=== Begin Enclosure ===

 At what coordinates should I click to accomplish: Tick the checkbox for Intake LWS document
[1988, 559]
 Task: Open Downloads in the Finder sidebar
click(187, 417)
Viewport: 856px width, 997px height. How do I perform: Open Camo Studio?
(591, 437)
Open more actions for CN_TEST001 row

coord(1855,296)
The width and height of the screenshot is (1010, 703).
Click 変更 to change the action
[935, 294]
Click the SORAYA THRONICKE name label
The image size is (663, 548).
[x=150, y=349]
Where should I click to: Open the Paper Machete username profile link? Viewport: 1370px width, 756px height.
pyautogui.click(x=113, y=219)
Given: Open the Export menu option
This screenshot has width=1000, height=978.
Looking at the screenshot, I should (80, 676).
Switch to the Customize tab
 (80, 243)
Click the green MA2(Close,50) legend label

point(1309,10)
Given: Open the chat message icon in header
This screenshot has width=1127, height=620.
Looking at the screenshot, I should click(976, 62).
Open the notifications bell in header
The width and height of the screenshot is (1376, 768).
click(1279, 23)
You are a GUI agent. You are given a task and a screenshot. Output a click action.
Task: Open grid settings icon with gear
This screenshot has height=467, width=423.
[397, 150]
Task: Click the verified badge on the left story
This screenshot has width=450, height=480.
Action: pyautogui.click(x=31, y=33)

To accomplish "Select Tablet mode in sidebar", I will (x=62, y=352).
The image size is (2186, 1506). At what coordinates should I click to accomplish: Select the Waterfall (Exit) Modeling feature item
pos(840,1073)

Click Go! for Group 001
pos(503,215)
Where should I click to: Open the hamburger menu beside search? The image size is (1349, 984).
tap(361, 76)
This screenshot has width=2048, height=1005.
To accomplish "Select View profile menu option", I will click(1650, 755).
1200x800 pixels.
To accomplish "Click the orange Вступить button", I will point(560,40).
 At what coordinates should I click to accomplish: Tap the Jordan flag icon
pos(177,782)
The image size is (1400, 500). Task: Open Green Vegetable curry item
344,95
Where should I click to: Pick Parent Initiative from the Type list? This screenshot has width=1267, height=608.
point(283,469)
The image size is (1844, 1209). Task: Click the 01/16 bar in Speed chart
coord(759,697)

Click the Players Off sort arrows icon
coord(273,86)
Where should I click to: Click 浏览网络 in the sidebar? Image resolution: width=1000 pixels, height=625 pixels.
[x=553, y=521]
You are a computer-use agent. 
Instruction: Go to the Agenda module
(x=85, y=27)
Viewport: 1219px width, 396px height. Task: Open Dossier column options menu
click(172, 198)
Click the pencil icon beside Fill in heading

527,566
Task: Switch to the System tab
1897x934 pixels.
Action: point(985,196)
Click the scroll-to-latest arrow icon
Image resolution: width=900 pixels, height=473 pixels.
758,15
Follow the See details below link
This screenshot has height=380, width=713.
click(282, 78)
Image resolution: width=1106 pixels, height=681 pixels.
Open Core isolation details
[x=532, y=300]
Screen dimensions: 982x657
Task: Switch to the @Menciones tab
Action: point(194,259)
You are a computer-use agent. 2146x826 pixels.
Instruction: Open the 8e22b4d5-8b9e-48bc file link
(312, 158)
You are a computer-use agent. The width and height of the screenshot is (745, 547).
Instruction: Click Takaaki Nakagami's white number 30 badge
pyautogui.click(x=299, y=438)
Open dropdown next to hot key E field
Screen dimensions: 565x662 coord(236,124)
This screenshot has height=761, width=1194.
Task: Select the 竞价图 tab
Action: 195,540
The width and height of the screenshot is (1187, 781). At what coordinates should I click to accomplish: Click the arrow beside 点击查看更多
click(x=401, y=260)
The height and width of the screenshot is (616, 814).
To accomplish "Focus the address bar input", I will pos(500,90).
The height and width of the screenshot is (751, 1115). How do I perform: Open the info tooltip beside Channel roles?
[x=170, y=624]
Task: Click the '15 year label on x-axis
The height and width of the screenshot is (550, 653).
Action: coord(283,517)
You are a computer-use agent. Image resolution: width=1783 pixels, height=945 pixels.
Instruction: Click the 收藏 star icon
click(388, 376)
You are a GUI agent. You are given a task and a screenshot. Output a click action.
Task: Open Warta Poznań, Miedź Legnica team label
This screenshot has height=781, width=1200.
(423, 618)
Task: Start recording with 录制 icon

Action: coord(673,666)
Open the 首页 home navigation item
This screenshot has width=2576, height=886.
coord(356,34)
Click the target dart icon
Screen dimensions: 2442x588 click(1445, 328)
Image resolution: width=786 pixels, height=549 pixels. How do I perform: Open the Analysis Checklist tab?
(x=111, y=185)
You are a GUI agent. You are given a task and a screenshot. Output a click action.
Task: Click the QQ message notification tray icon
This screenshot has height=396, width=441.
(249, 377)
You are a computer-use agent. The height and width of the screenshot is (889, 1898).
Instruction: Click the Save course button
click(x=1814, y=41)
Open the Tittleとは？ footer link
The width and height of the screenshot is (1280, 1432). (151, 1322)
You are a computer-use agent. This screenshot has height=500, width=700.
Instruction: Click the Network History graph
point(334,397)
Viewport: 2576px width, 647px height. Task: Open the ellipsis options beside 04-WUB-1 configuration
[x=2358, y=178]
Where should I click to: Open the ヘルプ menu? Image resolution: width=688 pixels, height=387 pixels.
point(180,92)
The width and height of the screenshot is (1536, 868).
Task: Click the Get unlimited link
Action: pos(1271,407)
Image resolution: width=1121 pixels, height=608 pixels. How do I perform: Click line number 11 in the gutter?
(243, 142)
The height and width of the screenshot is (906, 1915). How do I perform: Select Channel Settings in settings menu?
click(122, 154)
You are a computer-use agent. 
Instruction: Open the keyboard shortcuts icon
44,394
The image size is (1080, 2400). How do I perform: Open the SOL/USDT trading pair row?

=== End Enclosure ===

EXERCISE DETAILS> In full and exactly as written, reproduce the records above.

SOLUTION FOR THIS PROBLEM>
 At what coordinates should I click to accomplish: Tick the checkbox for Intake LWS document
[1988, 559]
 Task: Open Downloads in the Finder sidebar
click(187, 417)
Viewport: 856px width, 997px height. How do I perform: Open Camo Studio?
(591, 437)
Open more actions for CN_TEST001 row

coord(1855,296)
The width and height of the screenshot is (1010, 703).
Click 変更 to change the action
[935, 294]
Click the SORAYA THRONICKE name label
The image size is (663, 548).
[x=150, y=349]
Where should I click to: Open the Paper Machete username profile link? Viewport: 1370px width, 756px height.
pyautogui.click(x=113, y=219)
Given: Open the Export menu option
This screenshot has width=1000, height=978.
Looking at the screenshot, I should (80, 676).
Switch to the Customize tab
 (80, 243)
Click the green MA2(Close,50) legend label

point(1309,10)
Given: Open the chat message icon in header
This screenshot has width=1127, height=620.
Looking at the screenshot, I should click(976, 62).
Open the notifications bell in header
The width and height of the screenshot is (1376, 768).
click(1279, 23)
You are a GUI agent. You are given a task and a screenshot. Output a click action.
Task: Open grid settings icon with gear
This screenshot has height=467, width=423.
[397, 150]
Task: Click the verified badge on the left story
This screenshot has width=450, height=480.
Action: pyautogui.click(x=31, y=33)

To accomplish "Select Tablet mode in sidebar", I will (x=62, y=352).
The image size is (2186, 1506). At what coordinates should I click to accomplish: Select the Waterfall (Exit) Modeling feature item
pos(840,1073)

Click Go! for Group 001
pos(503,215)
Where should I click to: Open the hamburger menu beside search? The image size is (1349, 984).
tap(361, 76)
This screenshot has width=2048, height=1005.
To accomplish "Select View profile menu option", I will click(1650, 755).
1200x800 pixels.
To accomplish "Click the orange Вступить button", I will point(560,40).
 At what coordinates should I click to accomplish: Tap the Jordan flag icon
pos(177,782)
The image size is (1400, 500). Task: Open Green Vegetable curry item
344,95
Where should I click to: Pick Parent Initiative from the Type list? This screenshot has width=1267, height=608.
point(283,469)
The image size is (1844, 1209). Task: Click the 01/16 bar in Speed chart
coord(759,697)

Click the Players Off sort arrows icon
coord(273,86)
Where should I click to: Click 浏览网络 in the sidebar? Image resolution: width=1000 pixels, height=625 pixels.
[x=553, y=521]
You are a computer-use agent. 
Instruction: Go to the Agenda module
(x=85, y=27)
Viewport: 1219px width, 396px height. Task: Open Dossier column options menu
click(172, 198)
Click the pencil icon beside Fill in heading

527,566
Task: Switch to the System tab
1897x934 pixels.
Action: point(985,196)
Click the scroll-to-latest arrow icon
Image resolution: width=900 pixels, height=473 pixels.
758,15
Follow the See details below link
This screenshot has height=380, width=713.
click(282, 78)
Image resolution: width=1106 pixels, height=681 pixels.
Open Core isolation details
[x=532, y=300]
Screen dimensions: 982x657
Task: Switch to the @Menciones tab
Action: point(194,259)
You are a computer-use agent. 2146x826 pixels.
Instruction: Open the 8e22b4d5-8b9e-48bc file link
(312, 158)
You are a computer-use agent. The width and height of the screenshot is (745, 547).
Instruction: Click Takaaki Nakagami's white number 30 badge
pyautogui.click(x=299, y=438)
Open dropdown next to hot key E field
Screen dimensions: 565x662 coord(236,124)
This screenshot has height=761, width=1194.
Task: Select the 竞价图 tab
Action: 195,540
The width and height of the screenshot is (1187, 781). At what coordinates should I click to accomplish: Click the arrow beside 点击查看更多
click(x=401, y=260)
The height and width of the screenshot is (616, 814).
To accomplish "Focus the address bar input", I will pos(500,90).
The height and width of the screenshot is (751, 1115). How do I perform: Open the info tooltip beside Channel roles?
[x=170, y=624]
Task: Click the '15 year label on x-axis
The height and width of the screenshot is (550, 653).
Action: coord(283,517)
You are a computer-use agent. Image resolution: width=1783 pixels, height=945 pixels.
Instruction: Click the 收藏 star icon
click(388, 376)
You are a GUI agent. You are given a task and a screenshot. Output a click action.
Task: Open Warta Poznań, Miedź Legnica team label
This screenshot has height=781, width=1200.
(423, 618)
Task: Start recording with 录制 icon

Action: coord(673,666)
Open the 首页 home navigation item
This screenshot has width=2576, height=886.
coord(356,34)
Click the target dart icon
Screen dimensions: 2442x588 click(1445, 328)
Image resolution: width=786 pixels, height=549 pixels. How do I perform: Open the Analysis Checklist tab?
(x=111, y=185)
You are a GUI agent. You are given a task and a screenshot. Output a click action.
Task: Click the QQ message notification tray icon
This screenshot has height=396, width=441.
(249, 377)
You are a computer-use agent. The height and width of the screenshot is (889, 1898).
Instruction: Click the Save course button
click(x=1814, y=41)
Open the Tittleとは？ footer link
The width and height of the screenshot is (1280, 1432). (151, 1322)
You are a computer-use agent. This screenshot has height=500, width=700.
Instruction: Click the Network History graph
point(334,397)
Viewport: 2576px width, 647px height. Task: Open the ellipsis options beside 04-WUB-1 configuration
[x=2358, y=178]
Where should I click to: Open the ヘルプ menu? Image resolution: width=688 pixels, height=387 pixels.
point(180,92)
The width and height of the screenshot is (1536, 868).
Task: Click the Get unlimited link
Action: pos(1271,407)
Image resolution: width=1121 pixels, height=608 pixels. How do I perform: Click line number 11 in the gutter?
(243, 142)
The height and width of the screenshot is (906, 1915). How do I perform: Select Channel Settings in settings menu?
click(122, 154)
You are a computer-use agent. 
Instruction: Open the keyboard shortcuts icon
44,394
The image size is (1080, 2400). How do I perform: Open the SOL/USDT trading pair row?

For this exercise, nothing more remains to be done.